Industria in crisi e bisogno di rilanciare i consumi: i produttori statunitensi di biocarburanti corrono a battere cassa da Obama. Con il prezzo del petrolio che si è ridotto di due terzi in sei mesi, l’industria di biocarburanti più grande del mondo, quella statunitense appunto, si ritrova sull’orlo del baratro. Una volta diventati non più così convenienti, infatti, bioetanolo e biodiesel perdono gran parte del loro appeal sul mercato.
E sì che l’industria statunitense gode di privilegi sconosciuti in tutto il resto del mondo. Infatti già l’amministrazione di George W. Bush, che pure si è mostrata per lo più indifferente ai problemi del surriscaldamento globale, aveva puntato fortissimo su questa soluzione, considerata in prospettiva vantaggiosa. Per anni e anni il governo centrale ha finanziato lo sviluppo del mercato e ha addirittura fissato un tetto minimo del 10% di utilizzo di biocarburanti sul totale dei carburanti in commercio.

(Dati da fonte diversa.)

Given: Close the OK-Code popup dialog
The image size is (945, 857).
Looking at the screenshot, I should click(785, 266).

Proprio questo limite, impensabile in tanti altri paesi del mondo, comincia a stare stretto ai produttori che, vedendo i prezzi calare vertiginosamente, sono costretti ad aumentare la produzione. Obama in campagna elettorale si è dimostrato favorevole alla riconversione di parte della produzione petrolifera verso i biocarburanti e sembra intenzionato a proseguire, almeno in questo ambito, la strada del suo predecessore.

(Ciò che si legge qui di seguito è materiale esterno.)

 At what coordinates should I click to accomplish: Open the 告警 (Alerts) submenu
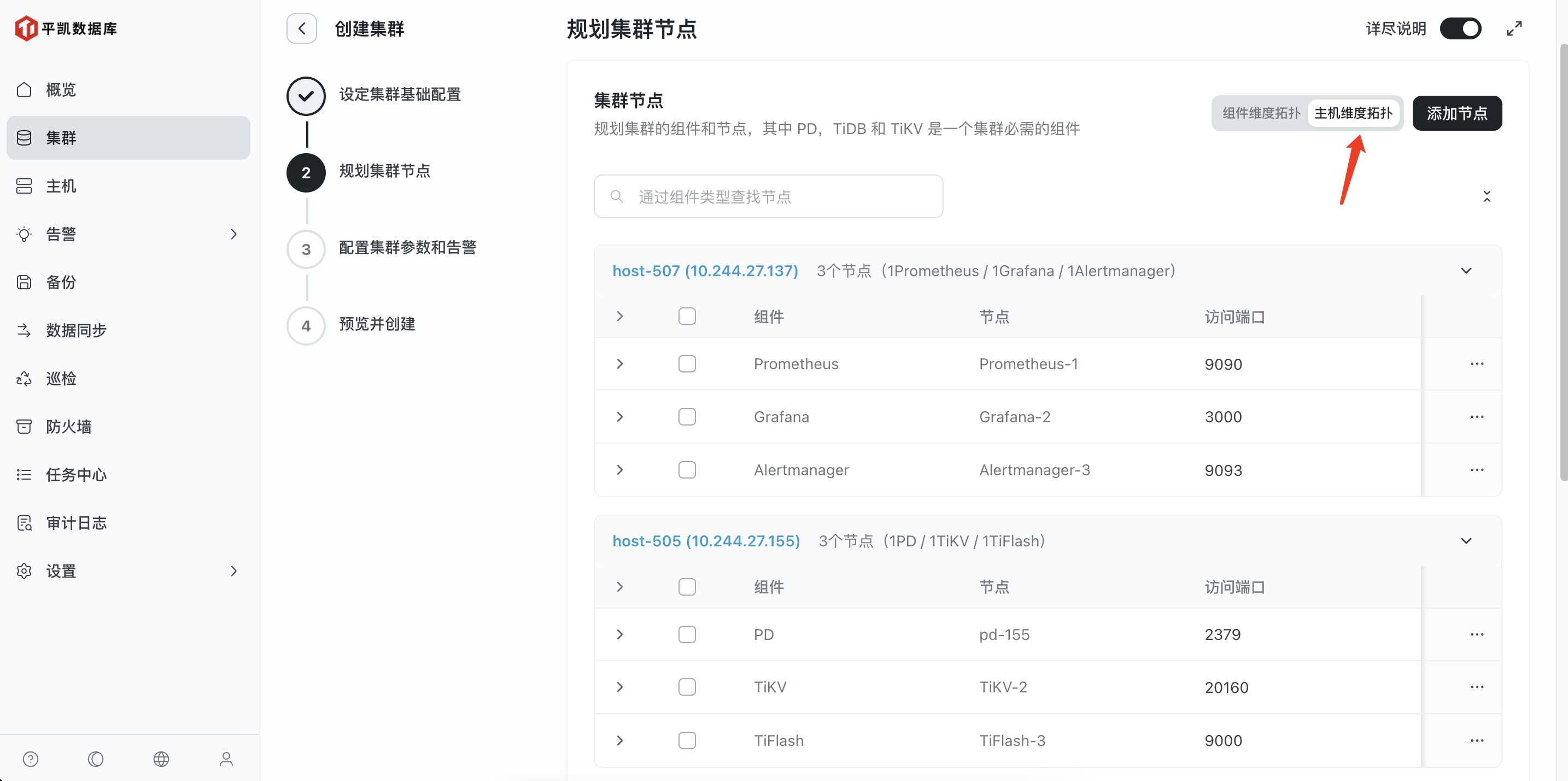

Probabilmente, però, le richieste non potranno essere accolte completamente. I produttori chiedono infatti di passare dall’attuale 10% al 15% di biocarburanti. Un aumento che, dicono, oltre a giovare all’ambiente, produrrebbe migliaia di nuovi posti di lavoro. Tuttavia secondo quanto affermato dal segretario USA all’energia, Steven Chu, il tetto minimo d’impiego di biocarburanti potrebbe attestarsi intorno al 12%. In ogni caso, sembra scontato un intervento, anche perché qualche pezzo grosso ha già cominciato a saltare: VeraSun, uno dei maggiori produttori del paese, è fallito per bancarotta dopo aver perso milioni di dollari nel mercato del mais.